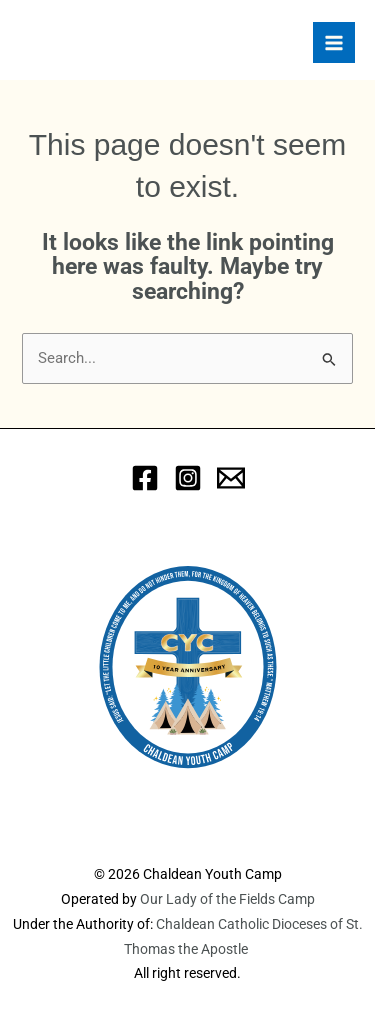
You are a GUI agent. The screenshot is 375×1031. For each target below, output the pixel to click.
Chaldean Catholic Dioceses (243, 924)
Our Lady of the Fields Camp (227, 899)
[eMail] (231, 478)
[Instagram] (188, 478)
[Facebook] (145, 478)
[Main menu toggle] (334, 43)
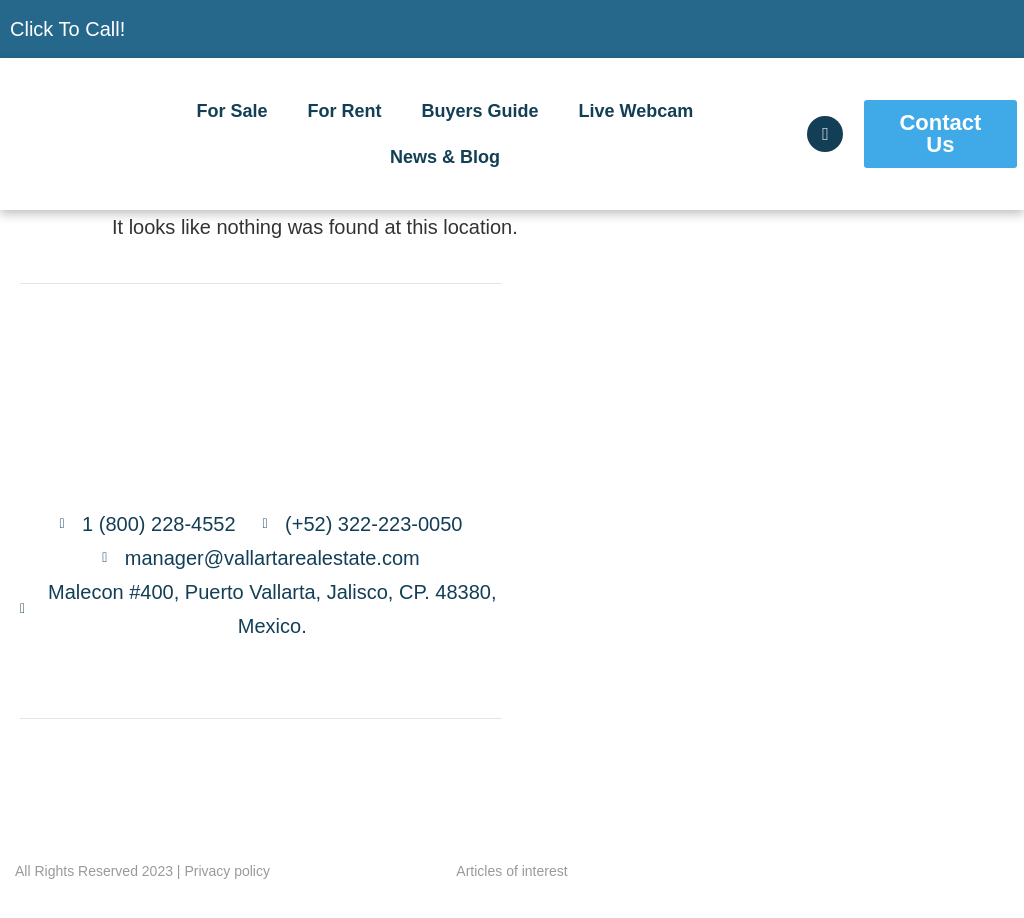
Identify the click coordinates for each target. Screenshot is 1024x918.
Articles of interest (511, 871)
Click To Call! (67, 29)
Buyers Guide (480, 111)
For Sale (232, 111)
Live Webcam (636, 111)
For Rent (345, 111)
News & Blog (445, 157)
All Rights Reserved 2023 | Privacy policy (142, 871)
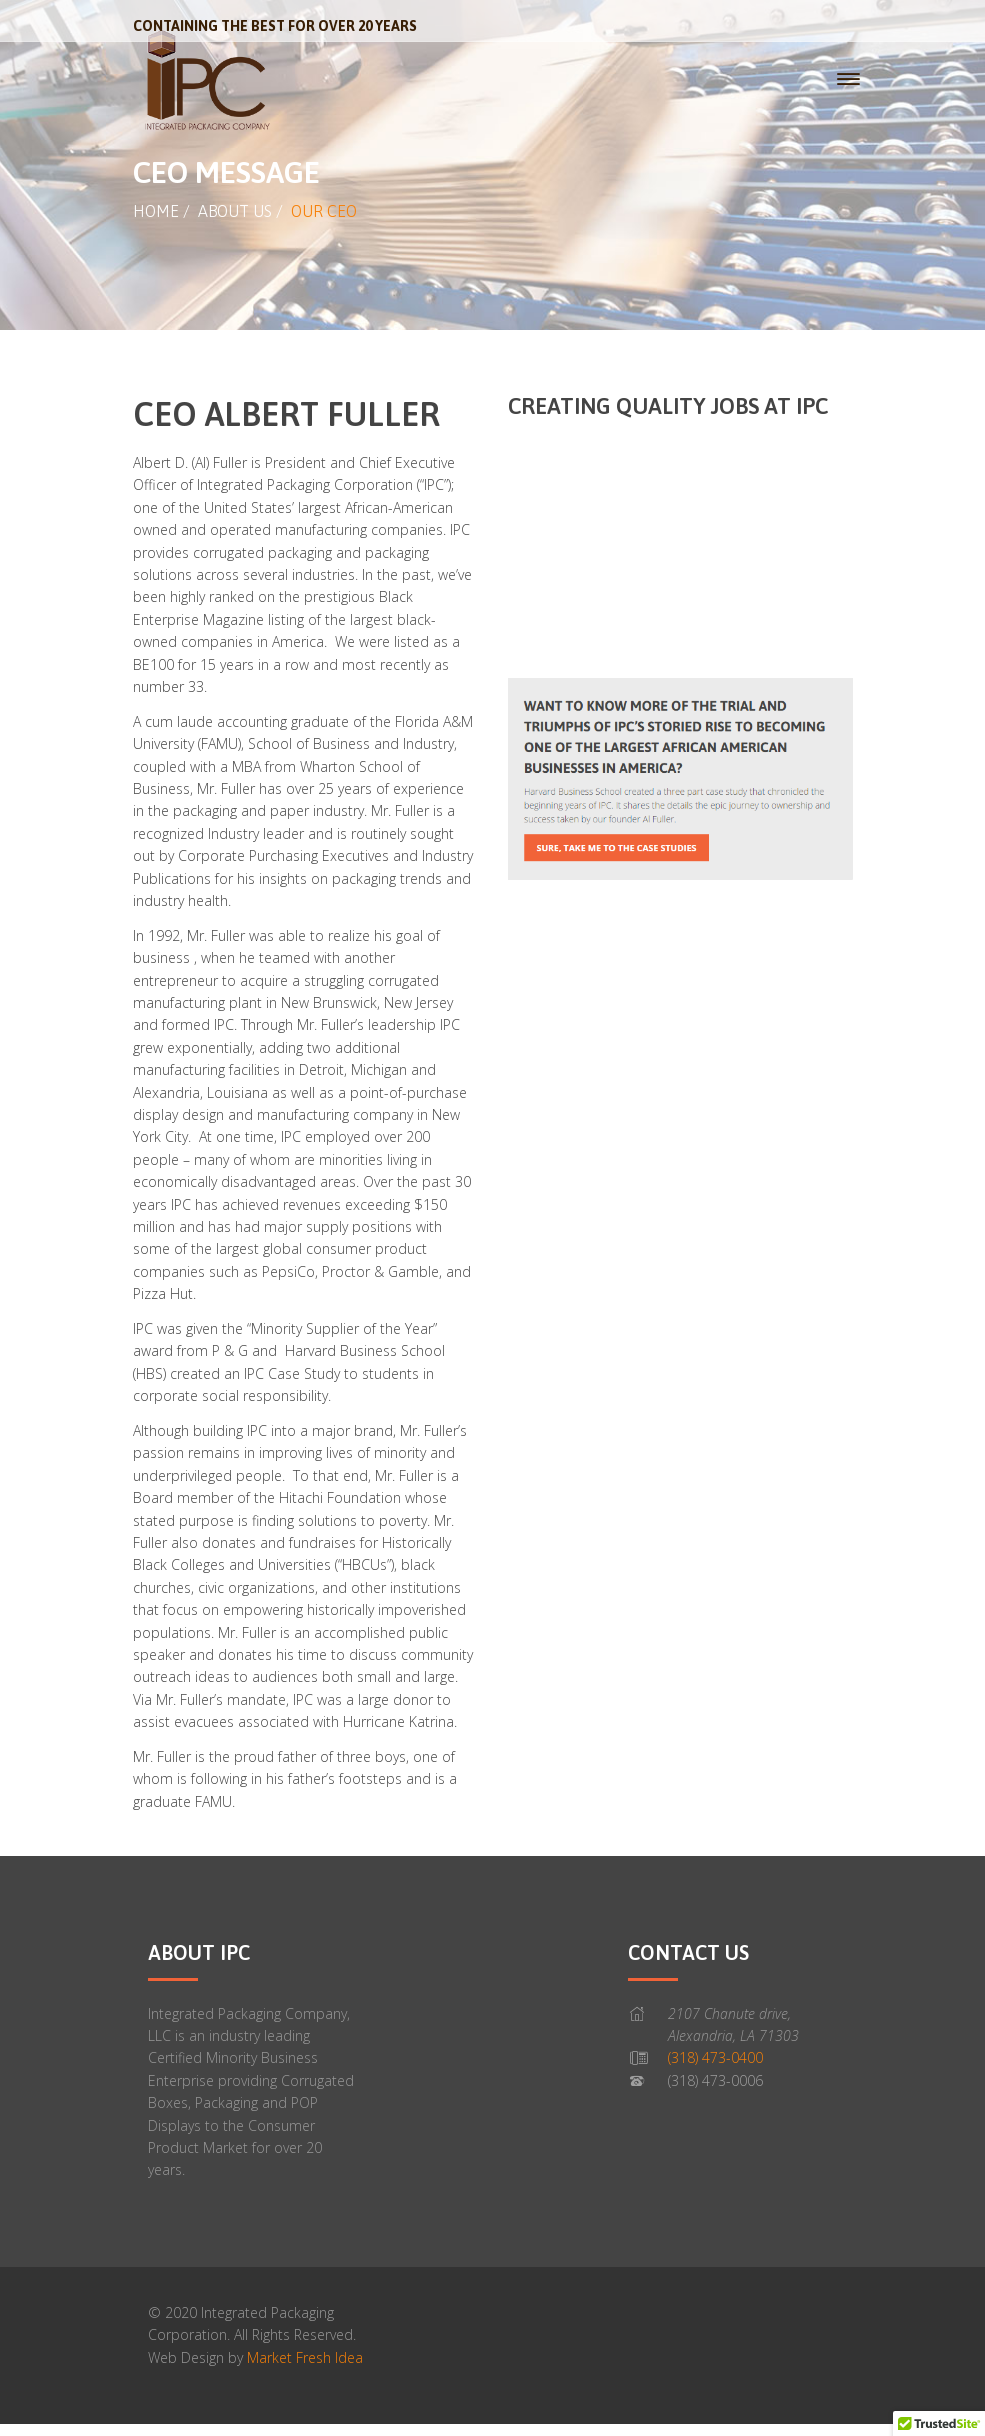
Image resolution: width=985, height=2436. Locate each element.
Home (156, 211)
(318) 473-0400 (715, 2057)
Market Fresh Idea (305, 2357)
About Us (235, 211)
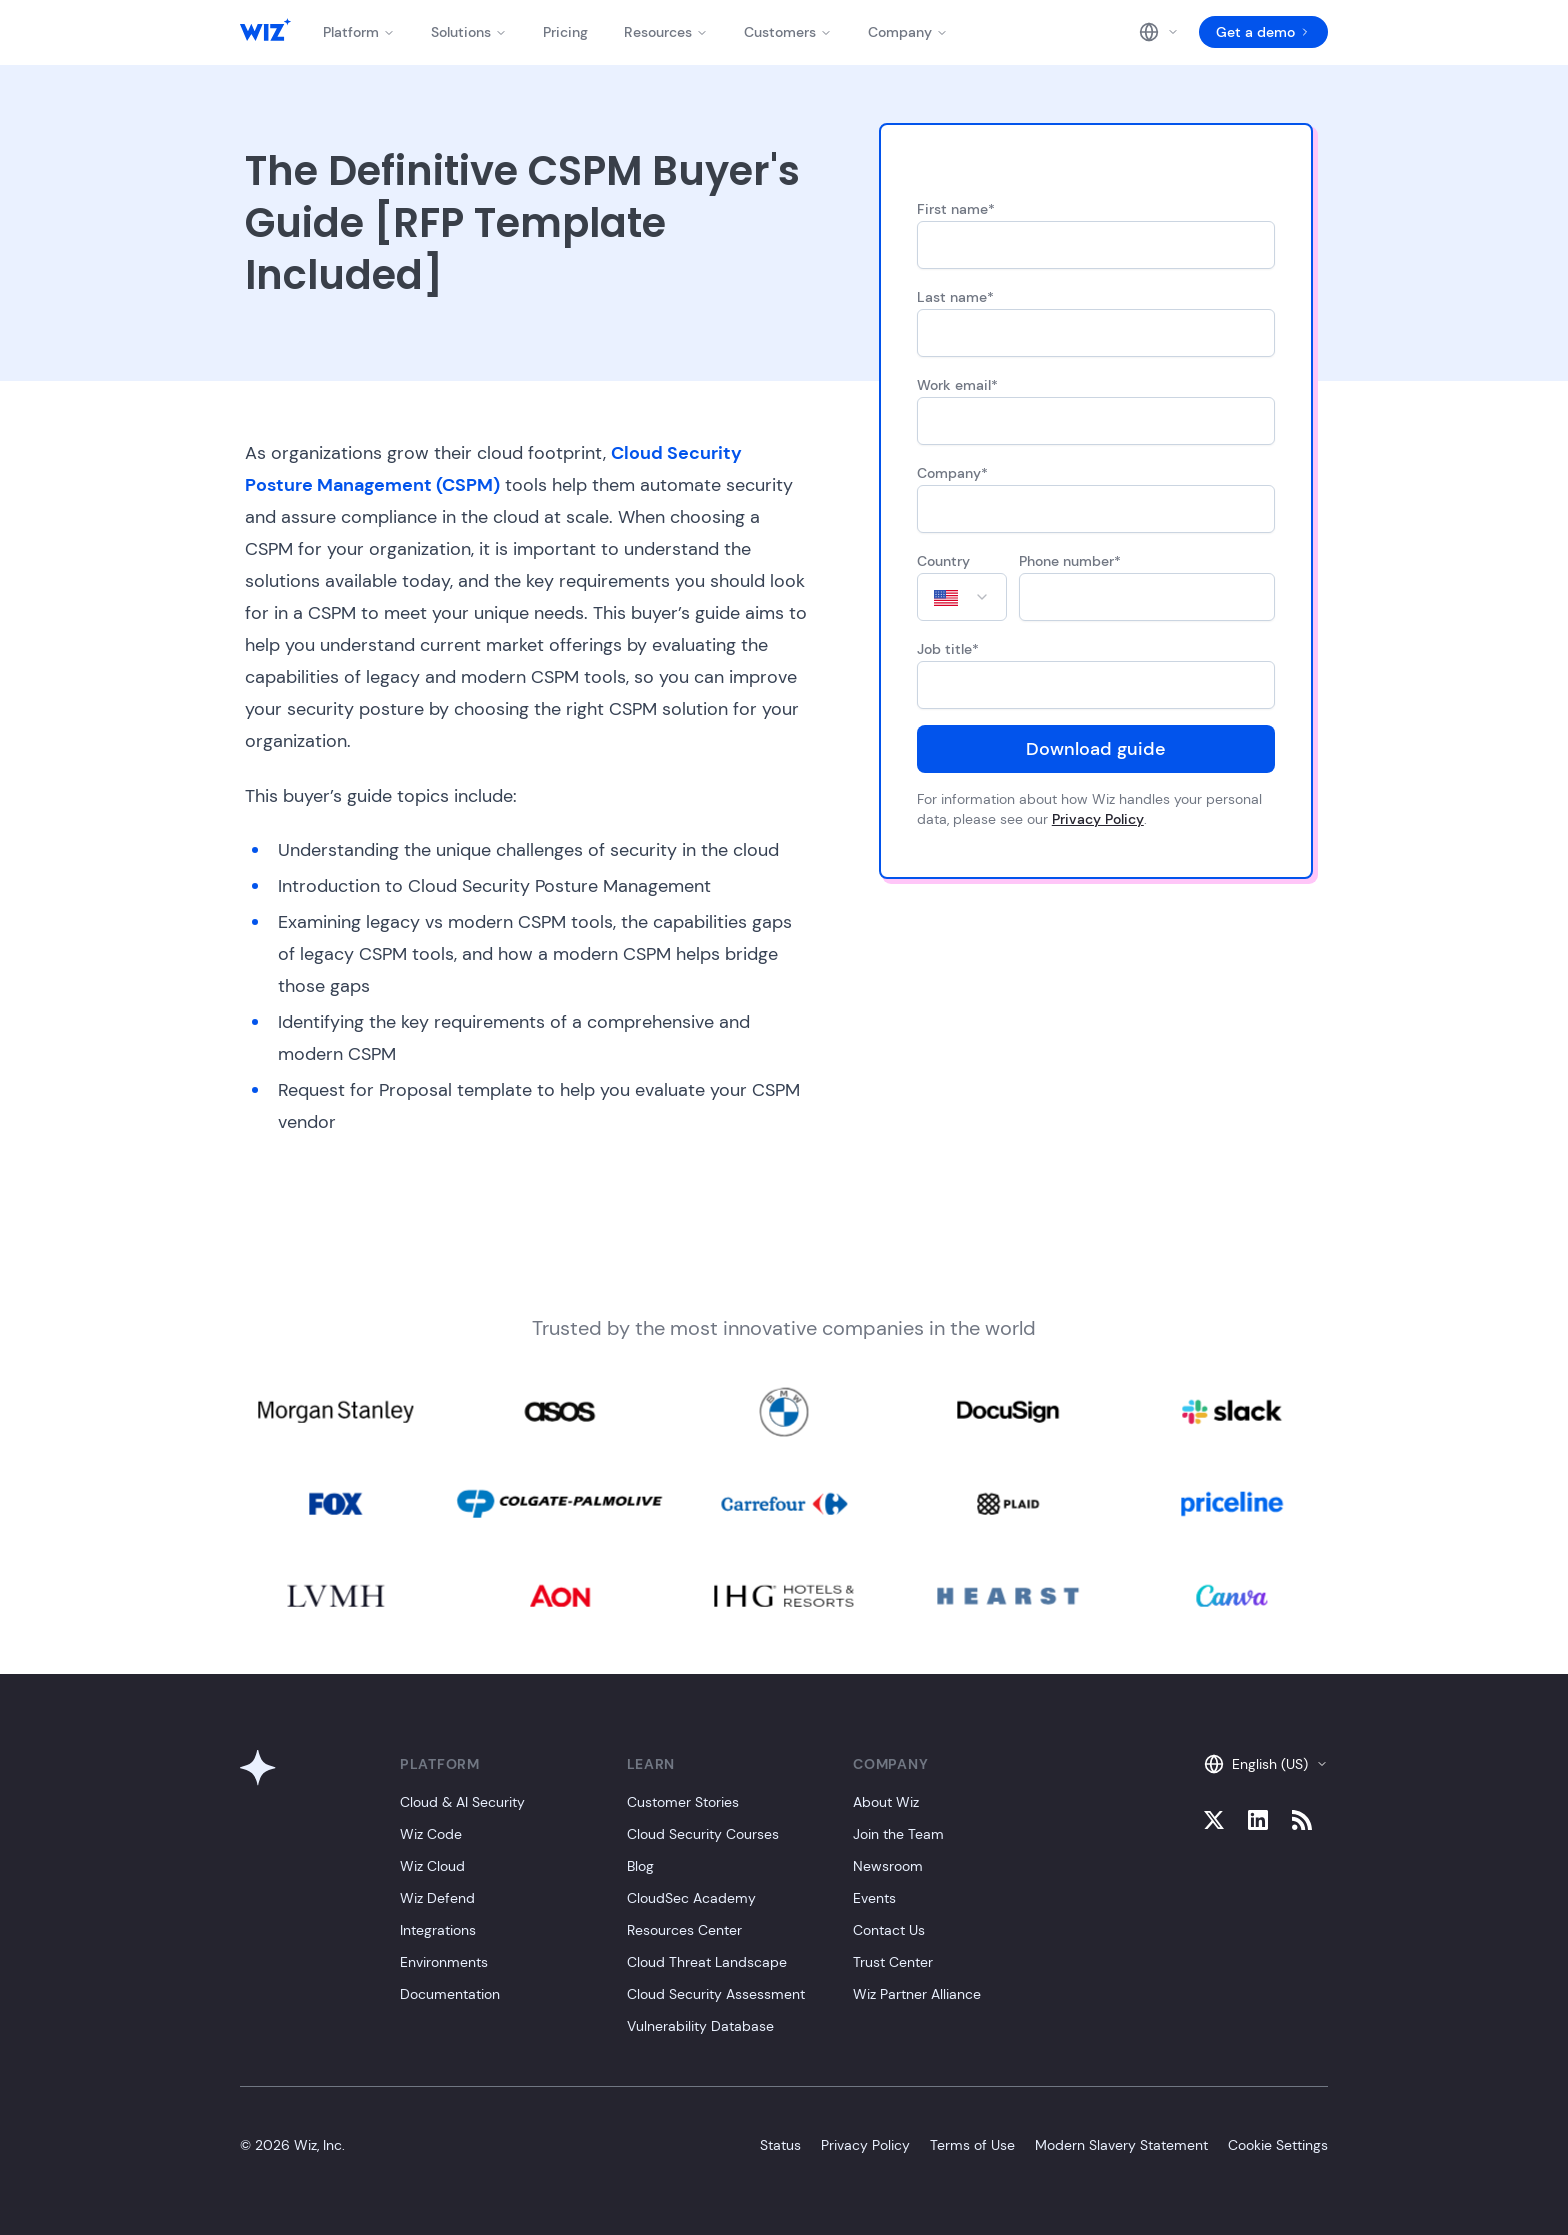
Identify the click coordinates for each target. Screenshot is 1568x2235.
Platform (359, 32)
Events (874, 1898)
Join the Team (898, 1834)
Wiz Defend (437, 1898)
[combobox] (962, 597)
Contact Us (889, 1930)
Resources (666, 32)
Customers (788, 32)
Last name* (955, 297)
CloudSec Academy (691, 1898)
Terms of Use (972, 2145)
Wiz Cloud (432, 1866)
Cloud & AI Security (462, 1802)
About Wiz (886, 1802)
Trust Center (893, 1962)
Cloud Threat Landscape (707, 1962)
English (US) (1266, 1764)
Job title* (948, 649)
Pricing (565, 32)
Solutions (469, 32)
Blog (640, 1866)
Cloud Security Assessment (716, 1994)
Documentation (450, 1994)
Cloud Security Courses (703, 1834)
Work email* (957, 385)
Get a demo (1263, 32)
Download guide (1096, 749)
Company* (952, 473)
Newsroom (888, 1866)
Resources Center (684, 1930)
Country (943, 561)
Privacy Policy (1098, 819)
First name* (956, 209)
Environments (444, 1962)
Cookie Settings (1278, 2145)
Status (780, 2145)
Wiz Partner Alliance (917, 1994)
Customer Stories (683, 1802)
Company (908, 32)
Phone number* (1070, 561)
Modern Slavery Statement (1121, 2145)
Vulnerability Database (700, 2026)
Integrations (438, 1930)
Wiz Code (431, 1834)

WHAT TO PRODUCE :: Format the records from the line containing "All Rights Reserved" through the end of the records as a numbered list, omitting blank lines. Leave the pictures out of the list.

TASK RESULT ::
1. All Rights Reserved 2023 | Privacy policy (142, 871)
2. Image resolution: width=985, height=2436. Locate each element.
3. Home (156, 211)
4. (318) 473-0400 (715, 2057)
5. Market Fresh Idea (305, 2357)
6. About Us (235, 211)
7. Identify the click coordinates for each target. Screenshot is 1568x2235.
8. Platform (359, 32)
9. Events (874, 1898)
10. Join the Team (898, 1834)
11. Wiz Defend (437, 1898)
12. [combobox] (962, 597)
13. Contact Us (889, 1930)
14. Resources (666, 32)
15. Customers (788, 32)
16. Last name* (955, 297)
17. CloudSec Academy (691, 1898)
18. Terms of Use (972, 2145)
19. Wiz Cloud (432, 1866)
20. Cloud & AI Security (462, 1802)
21. About Wiz (886, 1802)
22. Trust Center (893, 1962)
23. Cloud Threat Landscape (707, 1962)
24. English (US) (1266, 1764)
25. Job title* (948, 649)
26. Pricing (565, 32)
27. Solutions (469, 32)
28. Blog (640, 1866)
29. Cloud Security Assessment (716, 1994)
30. Documentation (450, 1994)
31. Cloud Security Courses (703, 1834)
32. Work email* (957, 385)
33. Get a demo (1263, 32)
34. Download guide (1096, 749)
35. Company* (952, 473)
36. Newsroom (888, 1866)
37. Resources Center (684, 1930)
38. Country (943, 561)
39. Privacy Policy (1098, 819)
40. First name* (956, 209)
41. Environments (444, 1962)
42. Cookie Settings (1278, 2145)
43. Status (780, 2145)
44. Wiz Partner Alliance (917, 1994)
45. Customer Stories (683, 1802)
46. Company (908, 32)
47. Phone number* (1070, 561)
48. Modern Slavery Statement (1121, 2145)
49. Vulnerability Database (700, 2026)
50. Integrations (438, 1930)
51. Wiz Code (431, 1834)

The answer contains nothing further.